Thursday, March 17, 2011

Away

Lately I have had trouble finding time or the inclination to update my blog. I am not sure what the problem is. It could be that I have just felt crappy lately (long story very short, I was on Prednisone for Rheumatoid Arthritis/Lupus and now that I am done with it I feel tired, stiff, sore pretty much like I felt before the treatment began. The other drug I am taking for this condition is SUPPOSED to be working to make me not so stiff tired sore...blah blah blah. Either it isn't working or I haven't given it enough time).

Or maybe it is all the crap going on in just about every part of the world. My heartbreaks for the people in Japan, it seems as if they are going for bad to worse every day.

I am worried about things going on in my home state. I am hoping that what I am hearing is not the whole story...maybe I am missing something...if I am not, well I don't even know what to say. Dictatorship is what comes to mind, but I will open up that can of worms when I know more about it.

But none of that is what I came on to blog about today.

Also on my mind is my best friend and how frustrating it is living so many miles from her. I want to be able to get together for a day, a night, a weekend. But circumstances being what they are it just isn't going to happen anytime soon.

I wish I was on this road



Going to this place






 to do this








or here


Or just about anywhere up there for that matter.
I would really like to go there for the weekend, and go to every single wine cellar up there
and forget for a while,
 that I am still trying find a way to live comfortably with my newly diagnosed condition.

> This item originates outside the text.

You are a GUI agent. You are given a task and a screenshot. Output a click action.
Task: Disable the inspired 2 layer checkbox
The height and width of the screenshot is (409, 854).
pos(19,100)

That there is a family just like ours somewhere in Japan that is scared to death that their 4 year old daughter is going to become deathly ill from being exposed to radiation.

That people are being killed unfairly and unjustly all over the world.

That people are growing more disrespectful of their neighbors rights, ideas and feelings.

That increasingly Conservative and Liberals are unable to get their shit together and make something work before it's to late.

You know...just get away and forget for awhile.